■ WORK ITEM
Please take the entries below from the first line through the line containing "Given: Untick the" and repeat them exactly, leaving out everything after.

■ ENTRIES PROVIDED
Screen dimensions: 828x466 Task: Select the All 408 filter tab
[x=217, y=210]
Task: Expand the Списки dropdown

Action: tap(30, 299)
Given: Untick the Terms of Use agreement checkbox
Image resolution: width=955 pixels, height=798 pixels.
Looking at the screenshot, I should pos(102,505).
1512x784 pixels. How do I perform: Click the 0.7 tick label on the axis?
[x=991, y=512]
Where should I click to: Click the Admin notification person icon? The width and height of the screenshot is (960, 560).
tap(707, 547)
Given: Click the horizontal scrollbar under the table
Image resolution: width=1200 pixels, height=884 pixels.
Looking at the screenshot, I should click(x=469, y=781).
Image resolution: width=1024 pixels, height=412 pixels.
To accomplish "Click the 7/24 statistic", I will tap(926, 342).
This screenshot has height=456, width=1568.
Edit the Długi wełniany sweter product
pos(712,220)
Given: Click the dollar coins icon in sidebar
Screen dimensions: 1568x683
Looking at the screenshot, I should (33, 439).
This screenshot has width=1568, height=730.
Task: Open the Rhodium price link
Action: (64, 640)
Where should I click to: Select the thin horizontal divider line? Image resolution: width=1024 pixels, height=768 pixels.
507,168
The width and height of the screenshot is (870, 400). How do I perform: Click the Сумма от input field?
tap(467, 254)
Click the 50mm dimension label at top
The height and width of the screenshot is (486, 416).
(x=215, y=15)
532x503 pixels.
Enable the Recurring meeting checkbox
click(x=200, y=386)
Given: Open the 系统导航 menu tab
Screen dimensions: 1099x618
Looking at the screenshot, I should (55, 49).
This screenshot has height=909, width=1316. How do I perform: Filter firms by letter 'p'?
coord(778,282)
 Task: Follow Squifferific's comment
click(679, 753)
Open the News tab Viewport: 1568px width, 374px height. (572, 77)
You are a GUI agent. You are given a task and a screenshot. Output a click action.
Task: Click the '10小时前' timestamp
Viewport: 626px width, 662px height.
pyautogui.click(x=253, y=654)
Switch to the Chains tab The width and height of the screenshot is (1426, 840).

■ FINAL ANSWER
Screen dimensions: 828x466 Task: Select the All 408 filter tab
[x=217, y=210]
Task: Expand the Списки dropdown

Action: tap(30, 299)
Given: Untick the Terms of Use agreement checkbox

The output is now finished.